------ Extracted text
January 22, 2014
The War on Poverty is in the news because this year marks the 50th anniversary of its launch by President Lyndon B. Johnson in 1964. The offensive gave us Medicare for affordable health care for the elderly, Medicaid for affordable health care for poor families and the elderly, Head Start, Legal Services, the Job Corps for job training, VISTA, community action program agencies, and much more.
And it gave us a continuing national commitment to serving the poor and a measure to tell us if the poverty rate is going up or down. Of course there is still widespread poverty, but it’s much less than it was a half-century ago then because of the war’s programs and their successors.
Michael Harrington’s book “The Other America” told stories of the poor in Appalachia and in our cities, and his narrative moved President John F. Kennedy to launch the planning for an initiative to tackle poverty. LBJ, who had worked in and seen the value of the New Deal’s social and employment programs in the 1930s, stepped up to make this a truly big deal for the poor and wanting.
Some 21 years later, in 1986, President Ronald Reagan weighed in with this: “In 1964, the famous War on Poverty was declared and a funny thing happened … I guess you could say, poverty won the war.” But this joke was really aimed at pushing his agenda for government doing little for the poor and more for big business. When he was governor of California, Reagan was thwarted by the Legal Services arm of LBJ’s poverty legislation when he tried to introduce policies that would favor big farm growers over migrant workers.
The debate continues today. Marco Rubio, the US senator from Florida who is a likely candidate for the Republican presidential nomination in 2016, is saying we don’t need an increase in the minimum wage; let’s do job training or education. This from a politician who is against any increased federal spending for job training or education. What about doing both?
In Dorchester and Mattapan, we have the Head Start program on Geneva Avenue and other locations. We have Action for Boston Community Development (ABCD) and its affiliates; the Dorchester Neighborhood Service Center on Claybourne Street in Codman Square, and the Mattapan Family Service Center on River Street in Mattapan Square running fuel assistance programs and other social service programs.
------------
------ Record set
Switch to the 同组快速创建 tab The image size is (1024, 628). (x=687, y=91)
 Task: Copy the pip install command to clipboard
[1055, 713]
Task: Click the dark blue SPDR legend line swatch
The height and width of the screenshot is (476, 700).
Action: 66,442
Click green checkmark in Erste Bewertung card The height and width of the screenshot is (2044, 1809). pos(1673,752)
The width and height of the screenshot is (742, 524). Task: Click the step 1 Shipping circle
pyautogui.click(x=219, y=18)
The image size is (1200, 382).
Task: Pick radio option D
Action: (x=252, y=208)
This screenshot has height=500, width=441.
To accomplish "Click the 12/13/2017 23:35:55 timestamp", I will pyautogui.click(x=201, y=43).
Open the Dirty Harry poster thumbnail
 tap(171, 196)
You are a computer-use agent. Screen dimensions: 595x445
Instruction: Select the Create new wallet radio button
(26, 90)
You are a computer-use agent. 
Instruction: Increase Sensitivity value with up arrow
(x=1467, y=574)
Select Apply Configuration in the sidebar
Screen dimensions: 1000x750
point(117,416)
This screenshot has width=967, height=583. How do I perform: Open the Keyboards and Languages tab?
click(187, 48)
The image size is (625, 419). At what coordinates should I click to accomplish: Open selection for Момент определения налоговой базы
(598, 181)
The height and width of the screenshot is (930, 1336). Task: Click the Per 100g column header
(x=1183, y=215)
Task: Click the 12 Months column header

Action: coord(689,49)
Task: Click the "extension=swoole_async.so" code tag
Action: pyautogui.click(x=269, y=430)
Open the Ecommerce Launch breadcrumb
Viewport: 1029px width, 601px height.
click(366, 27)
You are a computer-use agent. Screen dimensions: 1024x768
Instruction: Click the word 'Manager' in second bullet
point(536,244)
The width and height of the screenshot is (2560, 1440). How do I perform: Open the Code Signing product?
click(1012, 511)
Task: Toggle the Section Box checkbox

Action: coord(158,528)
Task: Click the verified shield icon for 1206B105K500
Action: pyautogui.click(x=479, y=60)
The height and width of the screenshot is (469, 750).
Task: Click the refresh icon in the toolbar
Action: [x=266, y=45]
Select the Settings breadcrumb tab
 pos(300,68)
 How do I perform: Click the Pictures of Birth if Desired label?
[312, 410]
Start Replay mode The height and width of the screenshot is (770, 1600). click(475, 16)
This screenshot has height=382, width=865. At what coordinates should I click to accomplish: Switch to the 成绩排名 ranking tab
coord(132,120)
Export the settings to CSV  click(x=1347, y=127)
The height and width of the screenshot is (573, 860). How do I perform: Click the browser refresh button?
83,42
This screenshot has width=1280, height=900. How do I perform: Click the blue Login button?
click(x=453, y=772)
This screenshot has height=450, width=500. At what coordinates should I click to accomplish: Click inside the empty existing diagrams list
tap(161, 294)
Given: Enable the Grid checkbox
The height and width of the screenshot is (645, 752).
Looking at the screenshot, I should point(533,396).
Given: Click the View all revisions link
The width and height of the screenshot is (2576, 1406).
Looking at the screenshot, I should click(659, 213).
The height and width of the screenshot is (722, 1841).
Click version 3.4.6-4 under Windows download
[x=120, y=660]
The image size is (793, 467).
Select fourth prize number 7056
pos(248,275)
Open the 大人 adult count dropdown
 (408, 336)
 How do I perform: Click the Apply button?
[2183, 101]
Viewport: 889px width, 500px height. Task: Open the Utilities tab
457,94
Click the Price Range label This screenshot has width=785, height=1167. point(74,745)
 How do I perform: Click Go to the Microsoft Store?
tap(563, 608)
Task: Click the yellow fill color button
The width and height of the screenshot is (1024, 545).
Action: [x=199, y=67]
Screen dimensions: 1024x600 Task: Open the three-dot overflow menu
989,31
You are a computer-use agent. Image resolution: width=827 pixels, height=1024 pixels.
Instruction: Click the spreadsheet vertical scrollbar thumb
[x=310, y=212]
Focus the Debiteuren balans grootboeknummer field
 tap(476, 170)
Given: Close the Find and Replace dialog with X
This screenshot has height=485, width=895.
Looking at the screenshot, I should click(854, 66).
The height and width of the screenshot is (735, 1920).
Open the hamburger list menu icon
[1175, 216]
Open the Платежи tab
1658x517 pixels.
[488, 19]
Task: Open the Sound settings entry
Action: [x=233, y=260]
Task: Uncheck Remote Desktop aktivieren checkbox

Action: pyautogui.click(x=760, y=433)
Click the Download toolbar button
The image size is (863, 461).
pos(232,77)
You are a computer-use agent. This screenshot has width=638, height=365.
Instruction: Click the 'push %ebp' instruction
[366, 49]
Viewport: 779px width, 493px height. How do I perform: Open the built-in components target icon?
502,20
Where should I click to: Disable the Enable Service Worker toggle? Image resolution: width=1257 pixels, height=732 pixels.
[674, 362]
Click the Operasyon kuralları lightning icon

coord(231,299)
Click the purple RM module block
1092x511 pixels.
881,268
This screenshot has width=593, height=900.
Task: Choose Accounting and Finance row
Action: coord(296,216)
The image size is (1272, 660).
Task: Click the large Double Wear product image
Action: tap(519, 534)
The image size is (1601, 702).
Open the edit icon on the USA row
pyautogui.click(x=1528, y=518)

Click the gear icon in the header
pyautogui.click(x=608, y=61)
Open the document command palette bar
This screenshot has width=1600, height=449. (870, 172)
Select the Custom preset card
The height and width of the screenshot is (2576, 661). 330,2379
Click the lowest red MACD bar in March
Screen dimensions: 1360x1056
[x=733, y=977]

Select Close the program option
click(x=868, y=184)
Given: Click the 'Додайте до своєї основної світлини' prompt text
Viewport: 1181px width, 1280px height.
------------
▶ **Instructions to follow**
Continue the piece on the War on Poverty's 50th anniversary from its last sentence. The entries are separate material with no connection to the piece on the War on Poverty.

▶ **Written response**
From the 1960s through the 1990s, ABCD’s Dorchester affiliate was the Dorchester APAC, which was run for many years by Doris Graham at its then location at the corner of Washington and Park streets. The Geiger-Gibson Health Center in Dorchester was the first of the country’s community health centers, a development nurtured by the War on Poverty. Mrs. Graham’s APAC supported the Determined People of Dorchester, a group made up of white poor and working class residents led by Helen Sinawski, Pat Egan, and others who lived around the old Dorchester House that organized and received a major government grant to build the new Dorchester House in 1973.
VISTA (Volunteers in Service to America) sent young people to work in communities with the poor and paid them a subsistence salary. While VISTA continues under that name, it’s now known mainly by the name City Year, and City Year volunteers today are helping in six Dorchester schools.
I was a soldier in the War on Poverty in Dorchester. I served as a VISTA volunteer for three years with the Dorchester Tenants Action Council in the early 1970’s. We organized tenants of major absentee landlords like George Wattendorf, Joe Venezia, and Irwin Cantor and we worked to get them to fix code violations and keep rents reasonable. We helped organize the movement to strengthen the city’s then rent control law to regulate increases sought by these sorts of landlords.
We need an increase in the minimum wage. It is now $8 an hour but if the 1968 minimum wage had been indexed to inflation, it would be $10.70 today. Our state Senate has approved a major increase in the minimum wage, setting it at $11 by 2016. The Raise Up Massachusetts coalition collected more than 150,000 voter signatures to qualify an increased wage proposal for a binding referendum this fall. The state House of Representatives may vote on this in the next month.
Of course, an increased minimum wage is not a living wage; that would be $17 an hour. Getting wages up to that amount for more low pay earners will take more funding for education, job training, and English as a Second Language (ESL) programs. We need to attack changes in jobs that are increasingly contracted out and contingent on enabling employers to not have to pay benefits. We need to make it more possible for people to organize and join unions, a process that is much, much harder today because current laws allow employers to massively engage in illegal practices in the present and suffer small fines years later.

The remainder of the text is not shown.